Stevens–Sommerfeldt House is a historic home located near Clarendon in Orleans County, New York. It was built in 1820s, and is a two-story, five-bay, Federal style stone house. It has an original one-story stone lean-to and a small one-story wood-frame addition built around 1860. Also on the property are the contributing hen house (c. 1910), a wooden pig barn and a corn crib (c. 1910). The house is a rare remaining example of stone construction from the early 1800s.

It was listed on the National Register of Historic Places in 2015.

Built by an early settler of the area in the late 1820s, it is constructed of stone which was quarried on the property. The two-story, five-bay stone house has an original one-story stone lean-to on the rear (west) elevation.
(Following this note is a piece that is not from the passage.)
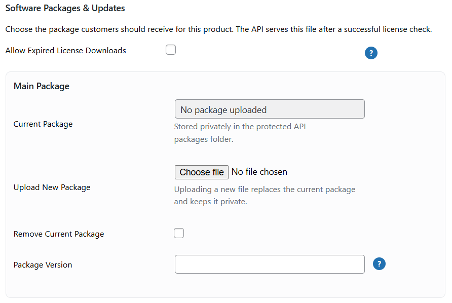Tick the Remove Current Package checkbox
Screen dimensions: 452x303
click(x=179, y=233)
A small one-story wood-frame addition was added to the north end around 1860. The building reflects the translation of high-designed Federal style details to the available materials, skills and resources of Orleans County during the 1820s. While built of roughly cut, irregular shaped stones, the exterior exhibits an awareness of sophisticated design feature, such as the use of key stones in the window lintels, an elliptical arch with keystone above the main entrance and quarter-elliptical windows in each gable end. Interior details include modest wood trim and moldings and split-board lath with plaster. Still a working farm, its setting evokes the feel of the nineteenth-century agricultural enterprise it was and would be recognizable to the original owner. The development of the property is representative of the western migration of early nineteenth century America, the transformation of wilderness into productive farmland and the subsequent success of the farmers due to the convenience of shipping goods on the Erie Canal, which opened in 1825. For all but six years of its history, the Stevens–Sommerfeldt House has been owned by only two families.

The Stevens–Sommerfeldt House is locally significant as a rare surviving example of a late Federal period stone house located near Clarendon, Orleans County, New York. Constructed of limestone quarried on-site in the late 1820s for John Stevens, an early pioneer settler to the region, the house also represents the early era of settlement and development in rural Orleans County. For its associations with the early settlement and development of Clarendon, the property is significant. The period of significance begins with the initial construction of the house, ca. late 1820s, and concludes in ca. 1950. This era encompasses all significant architectural changes made to the property by the long-time owners the Stevens and Sommerfeldt families.

The stone Federal style residence was said to have been constructed for John Stevens and his family by a local stonemason known only as "Murphy". The Stevens family, which arrived in Orleans County in 1813, was one of the earliest settlers to the Clarendon area. John Stevens himself played a large role in helping develop and settle the “Honest Hill” area, as this small region became known. Stonemason Murphy is credited with two other nearby limestone residences Federal style residences were built in the area around this same era, although the Stevens–Sommerfeldt House remains the best and most intact example of this group. The architecture of the house reflects the use of pattern books and other design guides, as it is stylistically a typical example of a Federal style building, with its central elliptical arched entry and five-bay, side-gabled profile. However, elements of the building reflect adaptations to the technology, skills, and materials available in rural Orleans County during this era. The building also has an uncommon one-story projection along the entire width of its rear (west) elevation, which appears to have been part of the original construction of the building. Around 1861, when John's son, Merrick Stevens, took up residence in the house, a one-story kitchen wing was added to modernize and update the building. The house was passed down through three generations, and the Stevens family owned the property until 1917.

The house has also been owned for many decades by the Sommerfeldt family and is now home to the fourth generation. The family continues to maintain the agricultural use of the property, and the house itself is being rehabilitated in stages for use as a dwelling once again.